Traditionalist Catholic position

Sedeprivationism is a doctrinal position within traditionalist Catholicism invented by the excommunicated Catholic theologian Michel-Louis Guérard des Lauriers which holds that the current occupant of the Holy See is a duly-elected pope, but lacks the authority and ability to teach or to govern unless he recants the changes brought by the Second Vatican Council. The doctrine asserts that since this council, occupants of the See of Peter are popes materialiter sed non formaliter, that is "materially but not formally". As such, sedeprivationists teach that all popes since Pope John XXIII have not 'attained the fullness of the papacy'.

Sedeprivationism is taught by a very small number of traditionalist Catholic groups such as the Istituto Mater Boni Consilii and Orthodox Roman Catholic Movement, among others.

== Etymology ==
The etymology of the term sedeprivationist means there is a privation in the occupant of the chair (sede in Latin) of Saint Peter, i.e. something lacking.

American sedeprivationist Donald Sanborn has called the name "completely dumb". He said in 2009:

==History==
The doctrine of sedeprivationism was invented by the French Dominican theologian Michel-Louis Guérard des Lauriers (1898–1988). He called his thesis the 'Thesis of Cassiciacum', because it was first published in the first issue of a now-defunct magazine called Cahiers de Cassiciacum ("Notes from Cassiciacum"), in 1979. He was excommunicated in 1983.

== Theory ==

The theory states that all popes, including and after Pope John XXIII, were or are Pope only materially and not formally. Although John XXIII never 'fully' became Pope, he equally has never forfeited his claim on the papacy.

The theory states that the See of Peter is 'not obtained' unless a candidate satisfies both these requirements:

1. The pope must be elected legitimately by valid designated electors. That aspect designates the papal candidate as materially elected and designated candidate to the office of pope.
2. The newly chosen pope-elect must express his acceptance and that on giving his assent he receives from Christ the form of the papacy: the indefectible power or authority promised to Saint Peter and his successors by which the elected candidate formally becomes pope and actually takes hold of the office of the papacy.

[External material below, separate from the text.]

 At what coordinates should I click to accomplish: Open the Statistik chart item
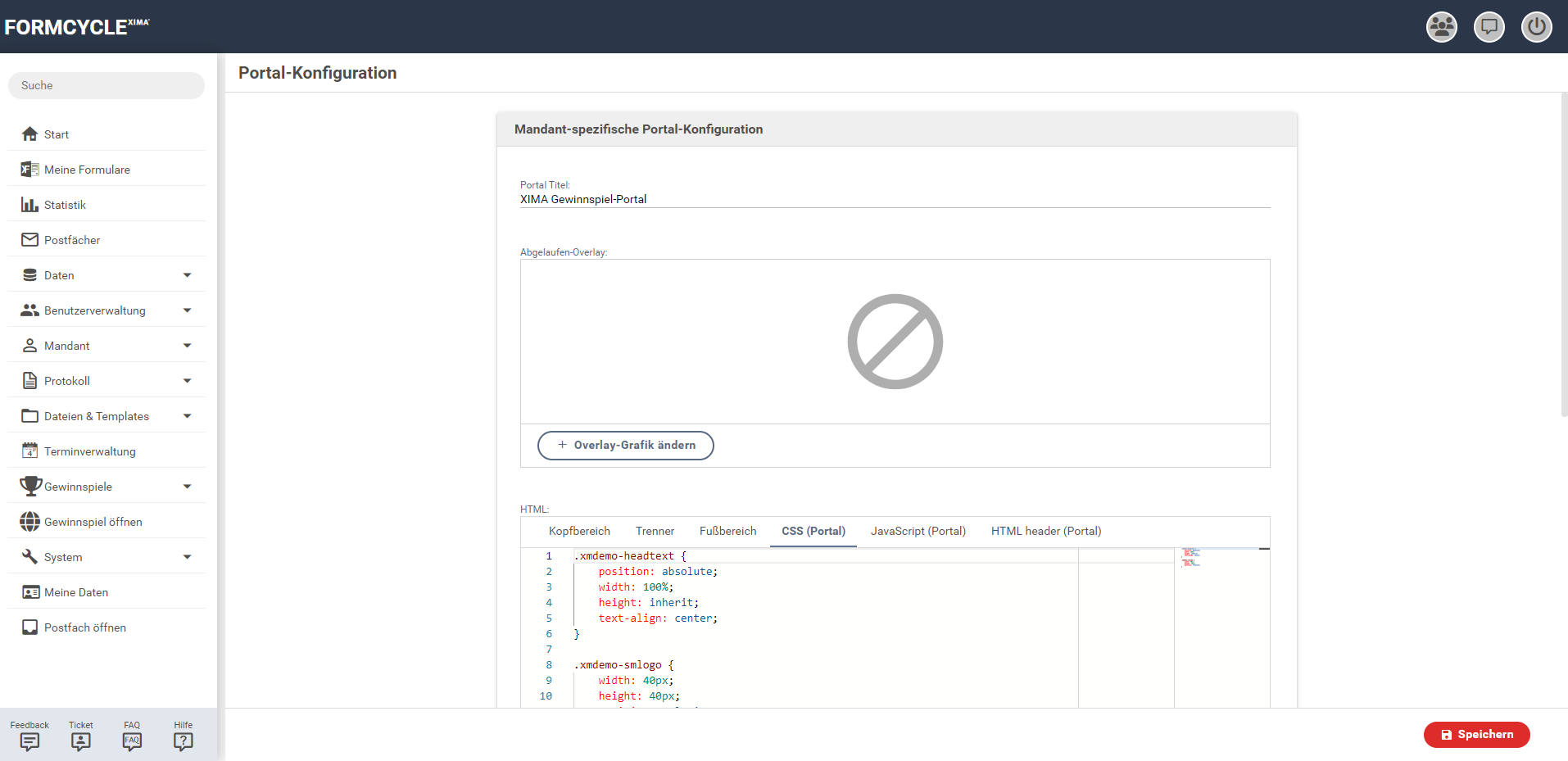tap(65, 205)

The theory holds that John XXIII and all his successors have only satisfied the first of these requirements and not the second. Thus they did not hold the papal office except by right of designation because of a failure to receive the form of the papacy (i.e. the authority) because his acceptance is impeded by a defective intention arising from their manifest disposition of apostasy.

In explaining the position of sedeprivationism, sedevacantist bishop Donald Sanborn writes:

Because the power of designation to office pertains to the purely legal and material side of authority, the Novus Ordites (Note: Sanborn presumably uses this a pejorative epithet to refer to the prelates of the Catholic Church who celebrate the Novus Ordo Missæ.) possess the power to legitimately designate to positions of power, until such time as this power is legally removed from them.

As a result, there is a material hierarchy in place, i.e., someone legally nominated to be a pope, and others legally nominated to be bishops, and others legally nominated to be electors of popes, but none of these has any jurisdiction, and obedience is owed to none of them. Because they lack the authority, which is the form which makes them to be what they are, Ratzinger is a false pope and the bishops are false bishops. The cardinals are true electors, to the extent that they are legally nominated to be designators of the pope. But their role pertains to the material order of authority, the order of designation only.

== Differences with sedevacantism ==

Sedevacantists assert a vacancy in the papal office. Whereas sedevacantists believe that heretics and other non-Catholics are prevented by divine law from holding any office or privilege in the Church, sedeprivationists do not; rather, they insist that non-Catholics are still able to retain offices or privileges such as papal elector or Cardinal.